I'll never forget the look on Ronda's face. Her expression was one of fearful anticipation -like the face of a nervous person watching a slowly-opening door that will reveal a scene that would either scare, or tickle. Her face grew tenser when I leaned forward to bring my nose to within inches of hers. Having been introduced to me only minutes earlier, she must have wondered how skilled I would be. We both knew that if I performed well, we would be energized, and the rest of the evening would be much more comfortable. I looked deeply into her eyes and, infusing as much strain as possible into my voice, I sneered, "I love you," through clenched teeth. Our acting class exploded with laughter. I remember the teacher jumped up to yell, "Bravo!"
Our assignment had been to perform a scene in which we would convey a message of "I hate you," to our assigned partner.

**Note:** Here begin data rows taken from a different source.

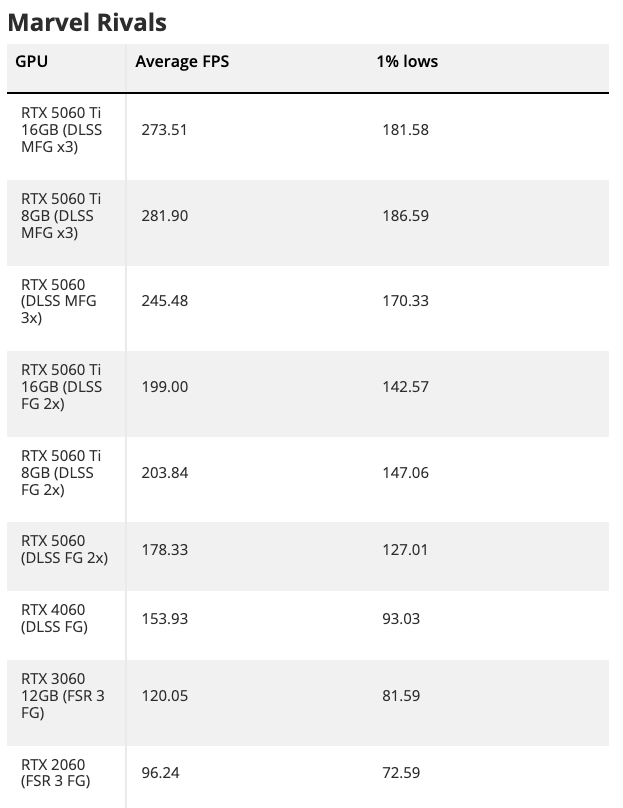The image size is (623, 808).
Task: Select the RTX 5060 Ti 16GB MFG x3 cell
Action: point(62,130)
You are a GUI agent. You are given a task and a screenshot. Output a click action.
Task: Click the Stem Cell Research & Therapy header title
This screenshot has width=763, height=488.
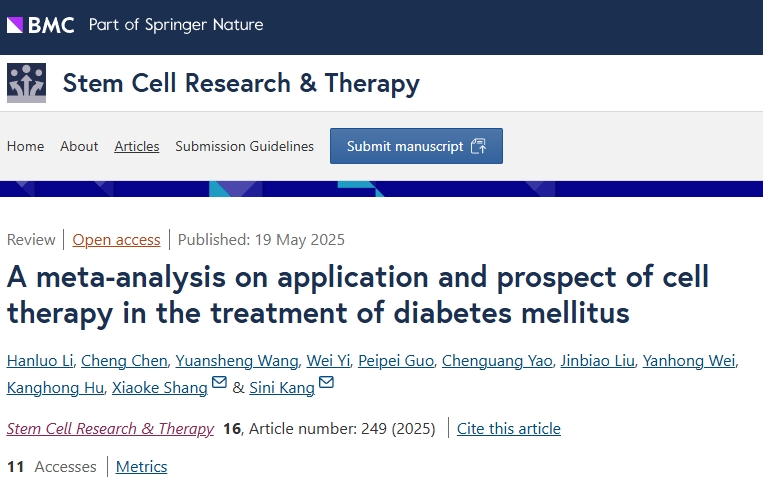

A seemingly impossible stipulation limited our dialog to only the words "I love you." That evening, couple after couple succeeded in slinging "hatred" at one another while, ironically, using the phrase "I love you," as a weapon. It clearly demonstrated the superior power of nonverbal communication over the literal meaning of words.
Since that eye-opening acting exercise, years ago, I've been able to better recognize the twisted meanings of frequently used terms.
Let's take the term "Computer Guy," for example. I suppose this is term applies to me, since I make a living by helping people with their computers. Because it's my profession, I'm often in an office where I hear the term "Computer Guy." I can infer just about any meaning from it.
My Computer Guy[Overheard on the phone] "Hi, Joe you want me to have my computer guy take a look? I'll send him right over to you when I'm finished with him."
The real message here is "Hi Joe. I'm sending you something I have." This is a bit possessive -like property. But I don't mind if people to refer to my skill in this sense. My bill will be their property too. I'll "send it right over to them when I'm finished with it."
Some Computer Guy[Overheard from across the room] "Say, who's that working at your desk, Nancy? Some computer guy?"
Here, I think the message is intended to belittle. The word "some" implies that computer guys are nothing special -or common. Yet, with the right tone of sarcasm, this phrase can make us feel weird at the same time. Genius! This is a clever double-whammy.
A Computer Guy[Upon entering an office] "Thank goodness a computer guy is finally here... we've needed you for weeks."
In this instance, "a computer guy" is a compliment and probably spoken by a person that was raised with some good home training. It says, "I appreciate what you can do." This sort of welcome often leads to a "real name" introduction.
The Computer Guy
"Are you the computer guy?"
The message in this question is almost always: "I need you to help me unscrew something I've screwed up on my computer and since you are carrying a screwdriver and look "computerish," I'm taking a guess that you can help me."
You Computer Guys
"I don't know how you computer guys know how to do all that crap."
Note: It always makes us feel warm inside when people refer to our expertise as "crap." The message couldn't be clearer: "Since I can't learn what you know, I'll degrade it to nurse the wound my 'lack' makes me feel." This message doesn't annoy me anymore because these are the people that buy the most "crap" from me.
Hey Computer Guy
"Hey Computer Guy -I need you over here!"
This message clearly falls into the "my-problem-is-more-important-than-your-name" category. A person that barks such a phrase won't realize that "fetching" a computer guy in this way is usually the longest route to getting help.
I realize that my inferences may be not always be accurate, but my favorite thing in life is when people say one thing and mean something quite different. It's especially fun when my name is ignored altogether. I wish that would happen all the time. I can't get enough. I love it.